Denn bei den vielen Funktionen des Programms waren auch Richard und seine Gruppe am Anfang überfordert: Letztlich sollen die Schüler während der Projekttage auch nur einen ersten Zugang zur Technik von morgen bekommen: "Das ist die Generation, die damit groß werden wird, und es wäre schade, wenn das nur den Großstädten vorbehalten ist. Deshalb fahren wir mit dem Bus durch ganz Sachsen", erklärt Brucksch.
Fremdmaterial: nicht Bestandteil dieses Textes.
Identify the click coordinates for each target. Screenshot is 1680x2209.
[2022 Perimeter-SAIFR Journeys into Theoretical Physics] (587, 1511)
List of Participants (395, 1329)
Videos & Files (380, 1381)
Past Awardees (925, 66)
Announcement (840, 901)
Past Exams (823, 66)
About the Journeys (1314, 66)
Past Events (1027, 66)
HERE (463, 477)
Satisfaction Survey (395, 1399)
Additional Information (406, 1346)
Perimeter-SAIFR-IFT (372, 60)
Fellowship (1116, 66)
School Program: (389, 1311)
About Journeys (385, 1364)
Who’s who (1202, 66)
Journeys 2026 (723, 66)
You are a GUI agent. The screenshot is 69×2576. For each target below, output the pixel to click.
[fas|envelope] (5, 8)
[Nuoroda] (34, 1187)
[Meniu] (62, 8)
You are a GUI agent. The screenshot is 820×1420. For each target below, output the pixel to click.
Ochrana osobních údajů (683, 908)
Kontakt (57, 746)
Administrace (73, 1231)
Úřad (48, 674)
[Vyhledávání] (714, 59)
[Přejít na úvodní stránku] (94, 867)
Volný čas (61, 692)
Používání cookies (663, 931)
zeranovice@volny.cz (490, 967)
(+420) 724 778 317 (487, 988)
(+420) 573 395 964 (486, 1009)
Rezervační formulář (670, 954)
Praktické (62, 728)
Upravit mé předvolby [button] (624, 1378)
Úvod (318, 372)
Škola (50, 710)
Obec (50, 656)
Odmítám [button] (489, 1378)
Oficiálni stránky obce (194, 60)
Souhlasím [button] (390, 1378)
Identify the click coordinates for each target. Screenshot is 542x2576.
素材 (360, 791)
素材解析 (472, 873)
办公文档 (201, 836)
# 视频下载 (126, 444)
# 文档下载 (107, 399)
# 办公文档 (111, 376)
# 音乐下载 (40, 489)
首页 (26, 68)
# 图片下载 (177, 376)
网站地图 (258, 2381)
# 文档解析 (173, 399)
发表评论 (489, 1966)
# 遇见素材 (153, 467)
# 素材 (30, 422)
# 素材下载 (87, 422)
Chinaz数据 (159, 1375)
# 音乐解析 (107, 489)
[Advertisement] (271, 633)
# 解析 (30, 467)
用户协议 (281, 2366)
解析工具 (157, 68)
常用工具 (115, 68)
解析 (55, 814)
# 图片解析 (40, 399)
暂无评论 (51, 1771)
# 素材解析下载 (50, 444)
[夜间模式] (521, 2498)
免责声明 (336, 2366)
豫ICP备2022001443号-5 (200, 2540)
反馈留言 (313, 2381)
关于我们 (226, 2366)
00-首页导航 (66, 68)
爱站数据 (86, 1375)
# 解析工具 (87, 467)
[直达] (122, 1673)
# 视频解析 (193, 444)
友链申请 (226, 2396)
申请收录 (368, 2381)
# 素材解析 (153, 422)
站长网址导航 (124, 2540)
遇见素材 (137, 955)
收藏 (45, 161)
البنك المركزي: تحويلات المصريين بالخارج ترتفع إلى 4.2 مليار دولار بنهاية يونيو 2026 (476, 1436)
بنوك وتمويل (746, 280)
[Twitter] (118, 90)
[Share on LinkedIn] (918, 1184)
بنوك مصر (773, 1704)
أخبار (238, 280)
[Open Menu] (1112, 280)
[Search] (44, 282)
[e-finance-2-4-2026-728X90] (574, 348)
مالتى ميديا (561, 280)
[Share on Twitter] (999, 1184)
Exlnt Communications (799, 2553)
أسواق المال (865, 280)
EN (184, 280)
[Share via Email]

Tatsächlich haben von den 30 Schülern, die in den letzten Tagen im rollenden Technik-Labor gearbeitet haben, erst zwei jemals einen 3D-Drucker gesehen. "Deshalb denken die Schüler am Anfang auch oft, dass sie es nicht schaffen - merken schnell, dass es ganz einfach ist", so Brucksch. Am zweiten Tag kann Richards Gruppe das Programm auch schon grundlegend bedienen. Ob er zu Hause damit weiter arbeiten möchte, da ist er sich noch nicht sicher. "Vielleicht, wenn ich einen 3D-Drucker hätte", überlegt Richard. Die seien gar nicht mehr so teuer, ermutigt Brucksch und schon ab 150 Euro zu haben. Selbst die Drucker im Fabmobil kosten 300 Euro. Für den Informatiklehrer Richter ist das Bus-Projekt auch deshalb so wertvoll, weil die Schüler lernen, für was sich das Wissen aus seinem Unterricht anwenden lässt.

Die Erfahrungen der Sachsen-Tour zeigen, dass die Schüler sich auch über die Projekttage hinaus mit 3D-Modellen beschäftigen. In Löbau hätte das Fabmobil sogar ein paar Jugendlichen den Anstoß gegeben, ihr eigenes Technik-Labor zu gründen. Mit Fördermitteln und allem was dazu gehört.